If you have a known PAVM or if you have not been screened to determine if you have a PAVM, you should take the following precautions:
- Take antibiotics before any invasive procedures like dental cleaning, surgical procedure, or colonoscopy.
- A .22 micron IV filter is recommended to keep air out of the IV line (does not apply to blood transfusions or CT scans when using contrast) *see full disclosure on p.13 of Learn About HHT Brochure
- Avoid blood thinners or nonsteroidal anti-inflammatory medicines like aspirin and ibuprofen as they can worsen bleeding tendencies.
- Return to your HHT Treatment center every 3-5 years so that you can be monitored for development of new PAVM.
Treatment of Cerebral (Brain) AVM
It is thought that 5-20% of HHT patients have at least one Brain AVM (BAVM). Without treatment, BAVM are a common cause of hemorrhagic stroke in HHT families. Research is currently being conducted to determine what genetic and clinical factors signal high risk hemorrhage from brain AVMs in HHT patients. It is recommended that all children of HHT families be screened for brain AVMs as early as birth and throughout adolescence (until post-puberty) to monitor the development of new BAVM.
Embolization: A small catheter is passed through an artery in the leg and then into the arteries of the brain. A small balloon or glue is inserted which stops the blood flow into the AVM and lessens the risk of stroke. Typically, this procedure is successful more than 95% of the time and has a relatively low complication rate.
Surgical Removal: A surgical procedure to place a clip on the AVM or to remove the AVM. This procedure is fully curative,but has a higher complication rate than embolization.
Gamma Knife: A type of focused radiation that destroys the AVM tissue. This is often done after embolization to ensure that the AVM is cured.
Treatment of Intestinal AVM
A large percentage of patients with HHT have intestinal AVM, but only 20% of HHT patients develop significant stomach or intestinal bleeding. Bleeding usually does not occur before age 50. These AVM can usually be detected by endoscopy, which involves inserting a flexible tube with a camera on the end through your mouth or rectum to look inside the intestines, and treated with a laser. Other treatments include oral hormone pills (estrogen and danazol) and tranexamic acid (Amicar). Research has not proven the effectiveness or potential risks of these treatments.
The biggest problem with intestinal bleeding is that it leads to anemia. Anemia is generally treated by a hematologist. Common remedies include oral or intravenous iron therapy and blood transfusion.

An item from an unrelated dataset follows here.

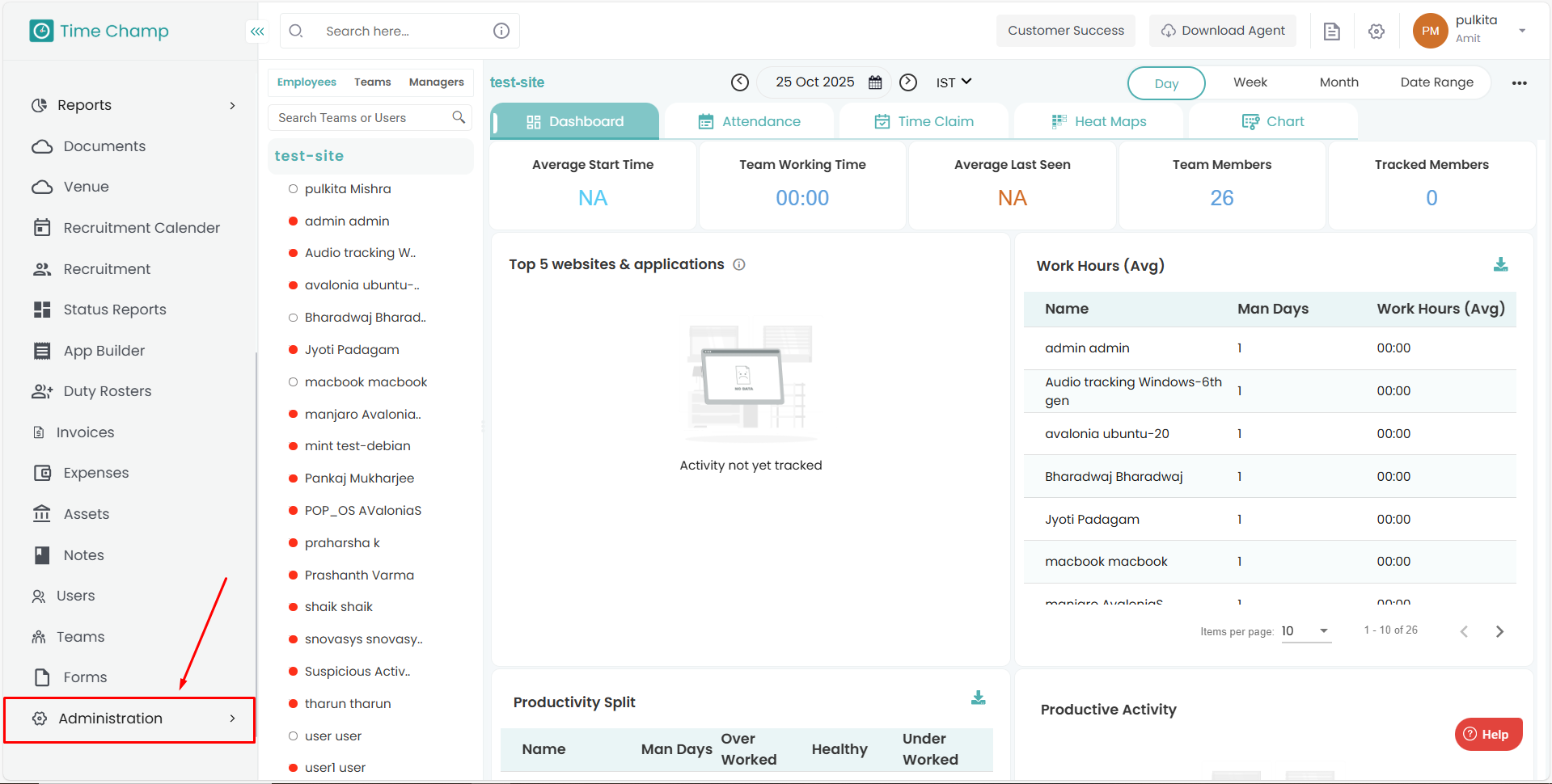Click the Download Agent button
Screen dimensions: 1552x784
[1223, 31]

Treatment of Symptomatic Liver Involvement
Liver AVMs are currently treated only if a patient shows signs of heart failure or other significant problems. Embolization of liver AVM has led to severe complications in several patients and therefore is not usually first line treatment.
Current treatment options for liver AVM include standard heart failure treatment, liver transplantation, and possibly medications like bevacizumab (Avastin). Decisions regarding treatment of liver AVM are made on a case-by-case basis and should be managed by an HHT Treatment Center physician who is very familiar with the liver manifestations of HHT.

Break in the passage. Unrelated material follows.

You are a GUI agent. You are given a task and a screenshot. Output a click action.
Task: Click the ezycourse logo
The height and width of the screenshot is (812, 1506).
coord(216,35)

Abnormal blood vessels in the liver (AVM) are common in HHT but usually require no treatment. When liver abnormalities are detected by X-rays or blood tests, it is vitally important that the following procedures noT Be done without seeking the opinion of an HHT Treatment center physician:
- LIVER EMBOLIZATION (blocking the hepatic artery with particles)
- LIVER BIOPSY (sampling the liver tis sue with a small needle)
- ERCP (endoscopic retrograde cholan- giopancreatography—which is passing a tube through the mouth into stomach, duodenum, and biliary ducts).
The invasive procedures listed above can potentially make an HHT patient much worse if not done in consultation with an HHT specialist. Similarly, routine screening for liver abnormalities is not recommended by most HHT Centers at this time. Sudden events leading to serious disability, such as those that occur from lung and brain AVMs in HHT patients, do not occur from liver involvement in HHT.